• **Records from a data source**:
--- START ---
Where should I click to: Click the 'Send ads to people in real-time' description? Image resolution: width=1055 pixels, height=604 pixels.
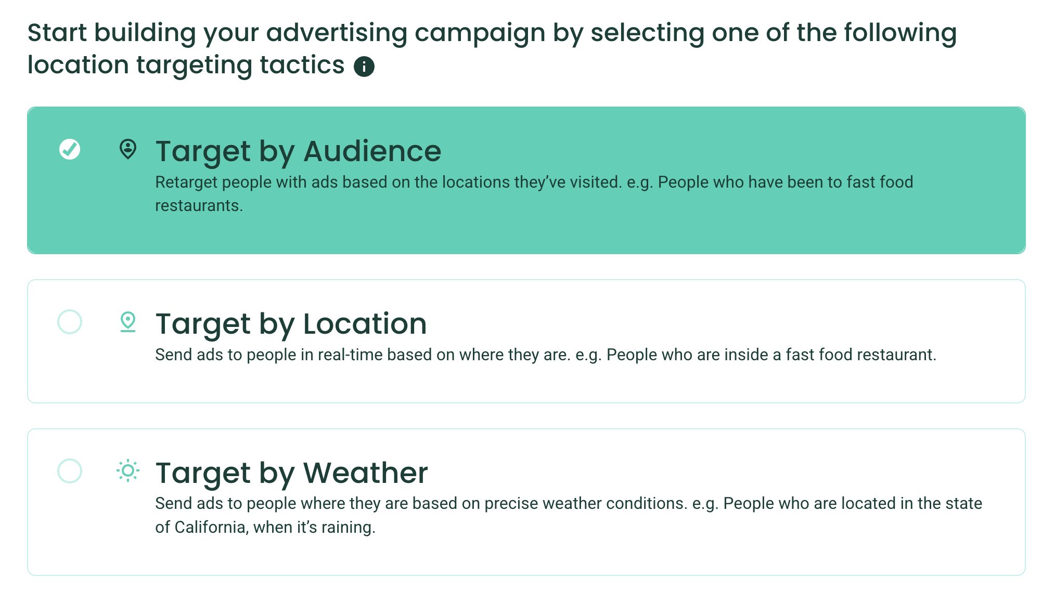point(545,355)
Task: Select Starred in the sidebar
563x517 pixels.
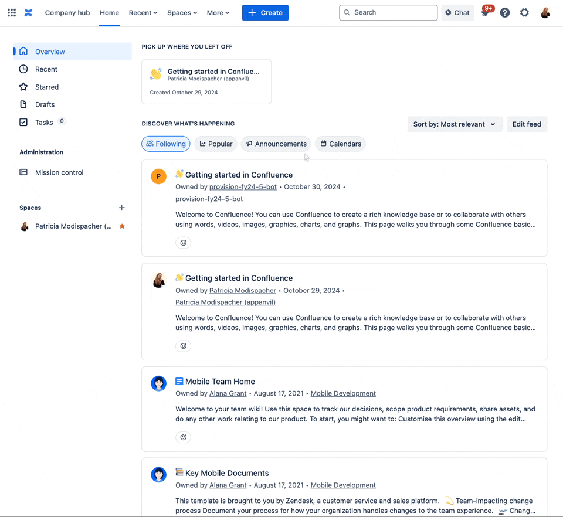Action: coord(46,87)
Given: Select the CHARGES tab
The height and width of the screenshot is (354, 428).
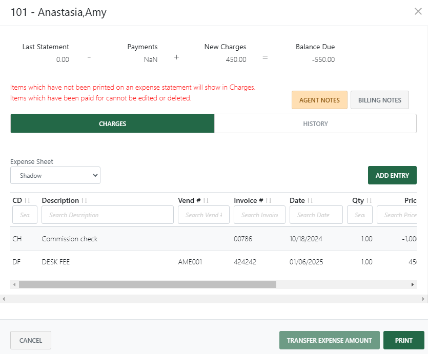Looking at the screenshot, I should [x=112, y=123].
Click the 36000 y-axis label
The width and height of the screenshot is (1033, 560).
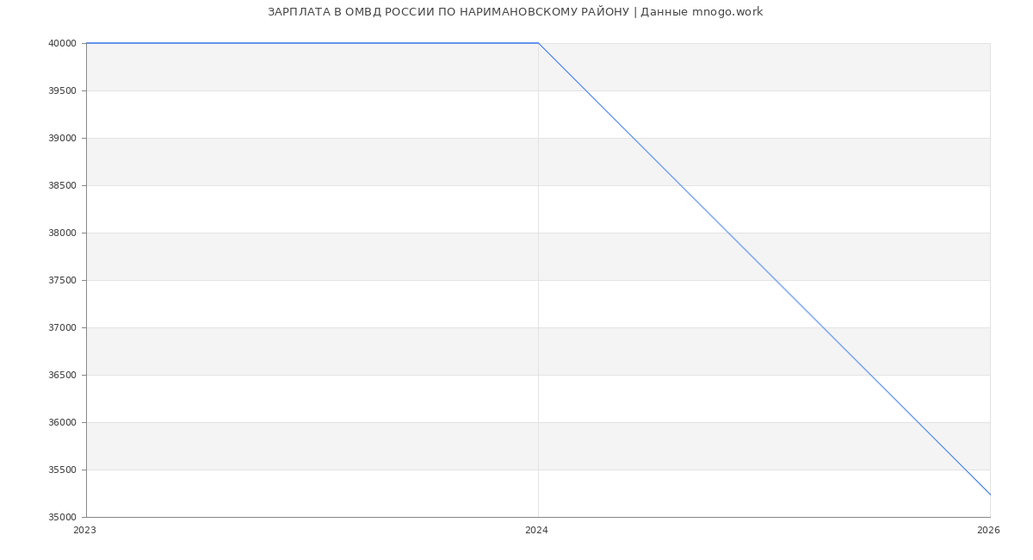64,423
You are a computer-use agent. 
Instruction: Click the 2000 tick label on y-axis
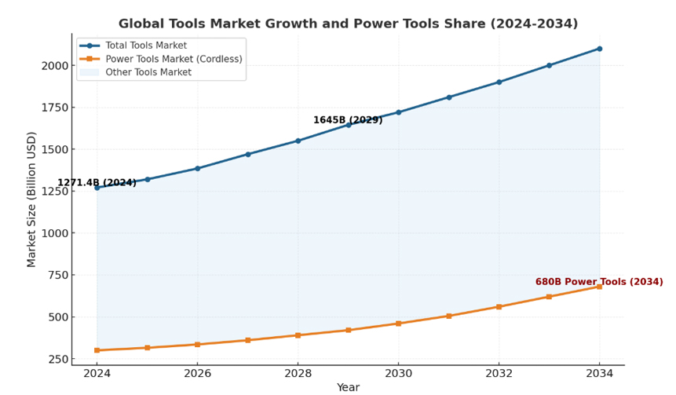(53, 65)
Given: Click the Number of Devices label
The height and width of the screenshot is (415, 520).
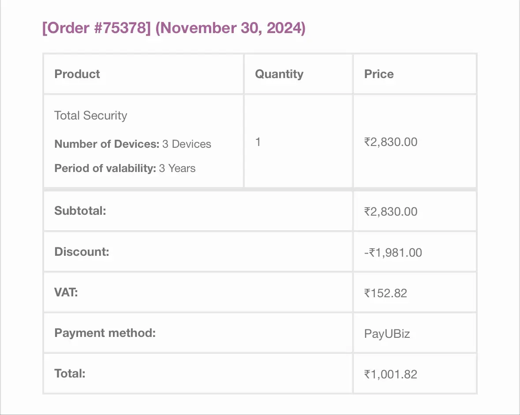Looking at the screenshot, I should [x=107, y=144].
--- END ---
• **TASK ITEM**: Please set down each line of the data above exactly as written, without the pictures.

• **ANSWER TO THIS EXERCISE**:
Where should I click to: Click the 'Send ads to people in real-time' description? Image resolution: width=1055 pixels, height=604 pixels.
point(545,355)
Task: Select Starred in the sidebar
563x517 pixels.
Action: coord(46,87)
Given: Select the CHARGES tab
The height and width of the screenshot is (354, 428).
Looking at the screenshot, I should [x=112, y=123].
Click the 36000 y-axis label
The width and height of the screenshot is (1033, 560).
64,423
You are a computer-use agent. 
Instruction: Click the 2000 tick label on y-axis
(53, 65)
Given: Click the Number of Devices label
The height and width of the screenshot is (415, 520).
Looking at the screenshot, I should [x=107, y=144].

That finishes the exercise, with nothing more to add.